Постепенно, под воздействием таких дружеских бесед, Олег как бы оттаивал, избавлялся от нервного напряжения, успокаивался. Теперь он все чаще обращался мыслями к тому, что совершил, и ко всем тем, кто остался там, за перейденным рубежом.
Сейчас он мысленно продолжал начавшийся еще во время круиза спор с ними. Сам того не замечая, он убеждал не столько их, сколько самого себя, если не в правоте своих действий, то, во всяком случае, в необходимости их. Да, он готов признать: то, что он задумал, — ужасно. Но ведь он поступает так не ради себя — ради науки. Память услужливо подсказывала доводы: у него не было возможности заниматься наукой так, как он хотел. Обстоятельства складывались так, что на Родине он не мог проявить себя в короткое время. А Тейлор сразу понял его, угадал даже то, о чем Олег и не рассказывал ему. Именно Тейлора теперь часто вспоминал Олег, особенно в острые моменты тоски и беспокойства. Он как бы приходил на помощь. Одобрял Олега. Казалось иногда, что он даже слышит голос Тейлора. Но на самом деле это говорил не Тейлор, а Шервуд. Тейлор понравился ему с первой встречи. Симпатия оказалась взаимной. Олег и сам не заметил, как они сблизились. Ни отцу, ни Генке не рассказывал Олег об этих встречах. Не почему-либо, но просто отец не все понимает так, как он, Олег, будет ворчать. А Генка — Генка может обидеться, что Тейлор приглашает к себе Олега, а не его. Тейлор же не скрывал, что предпочитает встречаться с ним без приятеля. Нет, он ничего дурного не говорил о Генке, напротив — отзывался о нем очень одобрительно, но дал Олегу понять, что больше рад знакомству с таким эрудированным и интеллектуальным собеседником. А потом все пошло как-то само собой — так, по крайней мере, казалось Олегу.
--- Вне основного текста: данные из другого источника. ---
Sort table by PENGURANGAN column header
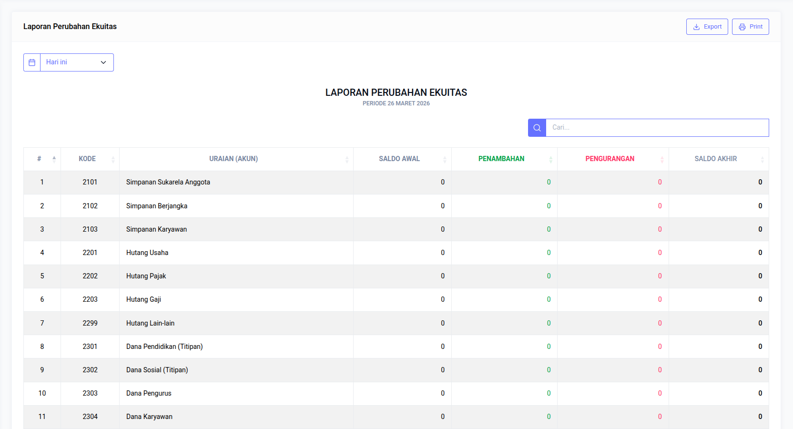This screenshot has height=429, width=793. tap(610, 159)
Умный, обаятельный, отзывчивый, Тейлор очень заинтересовался Олегом, его работами, его трудностями. Случайное их знакомство перешло в дружбу.
С помощью Тейлора статья Олега, правда, под чужим именем, была опубликована в американском журнале. И статью эту заметили. В этом же номере журнала была напечатана рецензия, высоко оценивающая труд Олега. Тейлор говорил, что в США перед Олегом открылись бы большие перспективы, в Америке он получил бы возможность проявить свой талант. Речь шла о собственной лаборатории. Иметь свою лабораторию, где Олег будет полным хозяином, — об этом можно было только мечтать. Вот тогда он сумеет по-настоящему работать, он докажет, на что способен он, Олег... После бесед с Тейлором Олег не спал ночами.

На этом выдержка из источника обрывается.